## [WORK ORDER]
Transcribe only the lines of the listing below from the one holding "Task: Select the" through the one holding "The image size is (992, 457).", inclusive, without any change.

## [AVAILABLE DATA]
^^^^^^^^

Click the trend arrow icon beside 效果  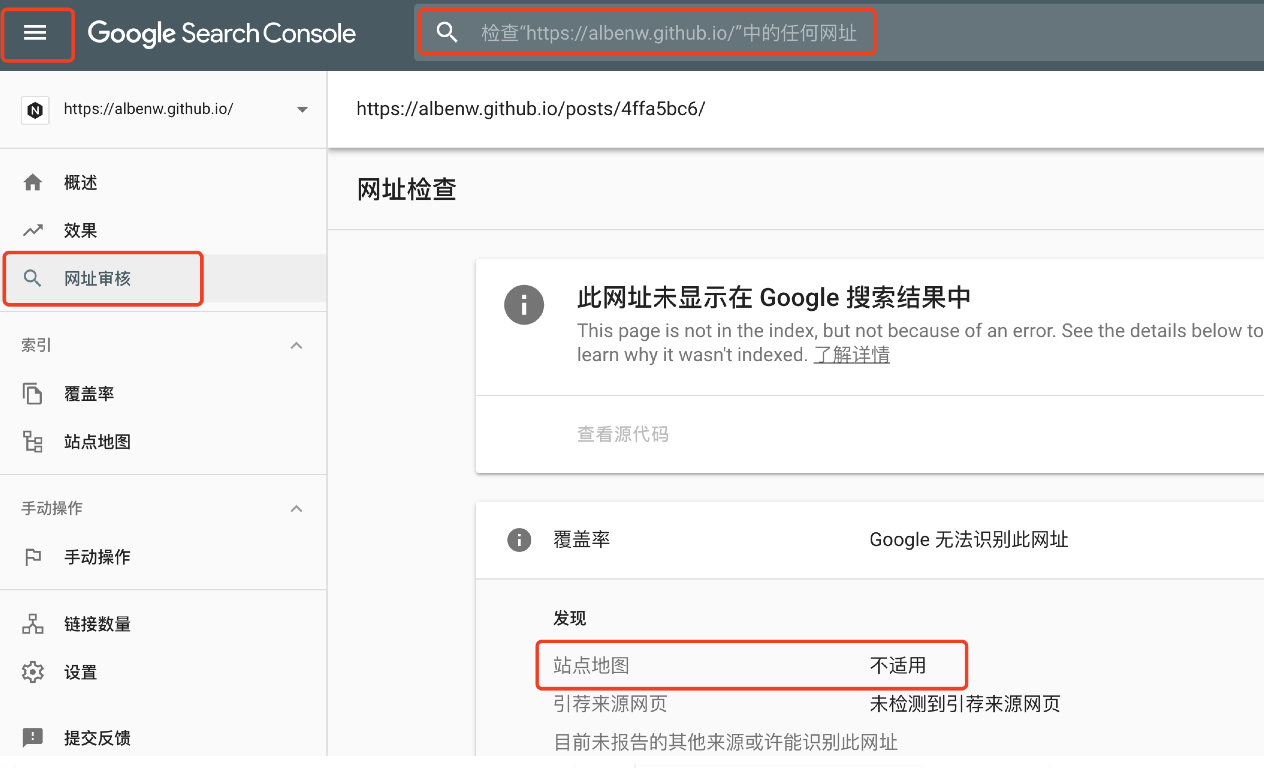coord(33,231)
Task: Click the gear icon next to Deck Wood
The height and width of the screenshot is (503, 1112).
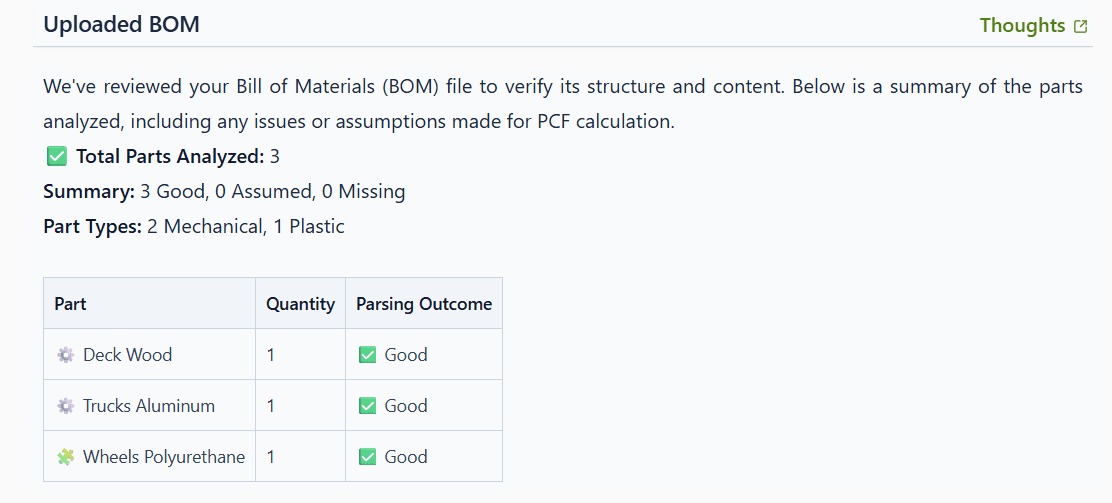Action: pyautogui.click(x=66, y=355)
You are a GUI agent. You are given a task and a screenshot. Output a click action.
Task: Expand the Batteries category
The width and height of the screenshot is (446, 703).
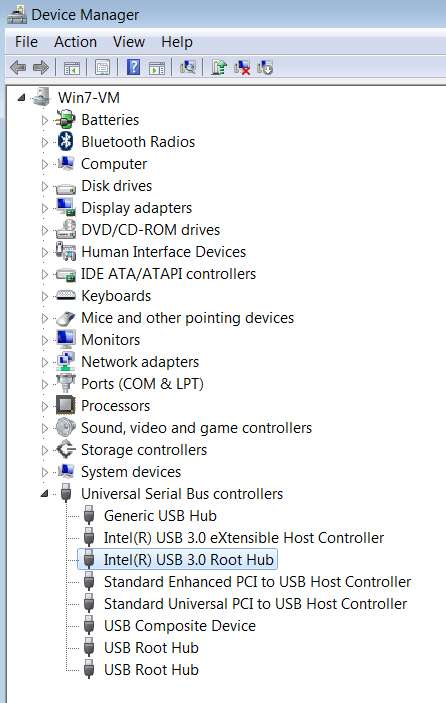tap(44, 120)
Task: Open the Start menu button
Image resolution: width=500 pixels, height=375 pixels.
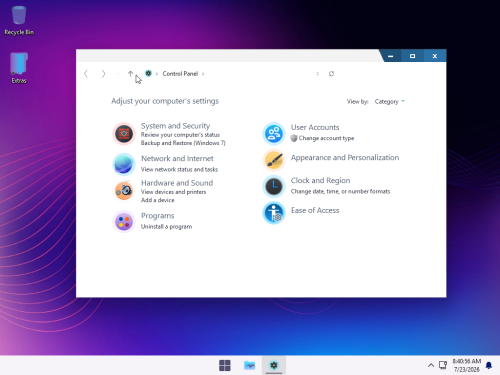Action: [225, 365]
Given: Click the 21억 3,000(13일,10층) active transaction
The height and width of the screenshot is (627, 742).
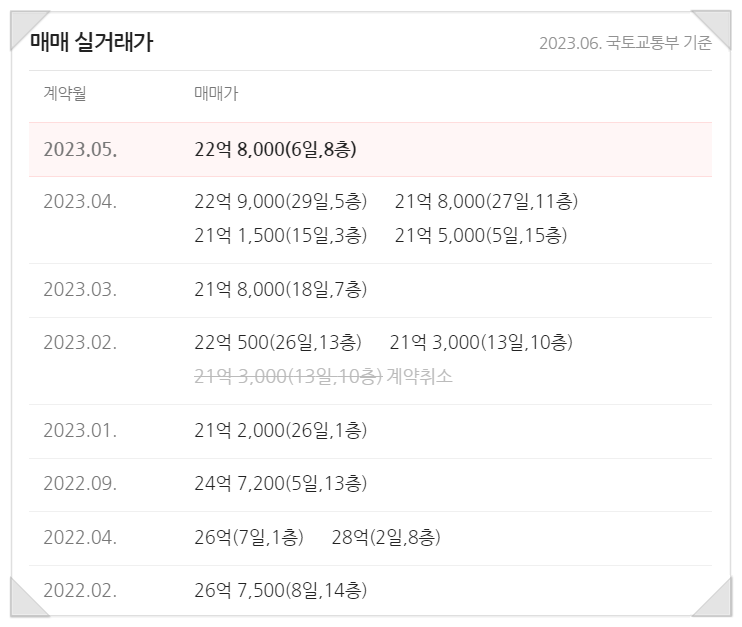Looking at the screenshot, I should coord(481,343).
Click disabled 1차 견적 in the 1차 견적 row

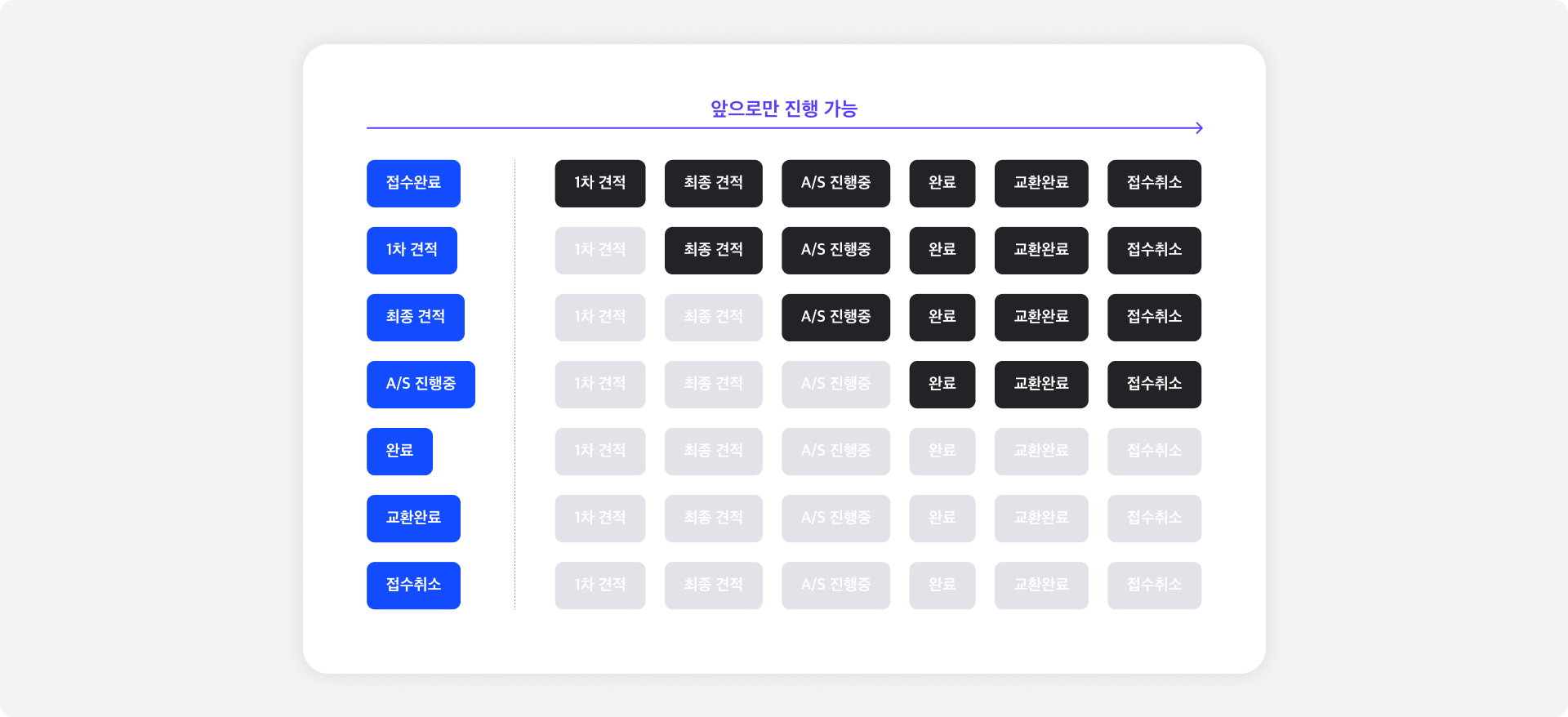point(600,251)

^^^^^^^^

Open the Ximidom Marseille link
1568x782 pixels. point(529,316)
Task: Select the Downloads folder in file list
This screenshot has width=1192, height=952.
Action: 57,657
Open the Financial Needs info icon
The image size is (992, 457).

^^^^^^^^

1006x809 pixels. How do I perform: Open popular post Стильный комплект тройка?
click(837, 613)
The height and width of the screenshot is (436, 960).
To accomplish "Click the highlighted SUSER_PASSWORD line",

^^^^^^^^

## [RESULT BELOW]
Task: Select the Downloads folder in file list
This screenshot has width=1192, height=952.
Action: 57,657
Open the Financial Needs info icon
The image size is (992, 457).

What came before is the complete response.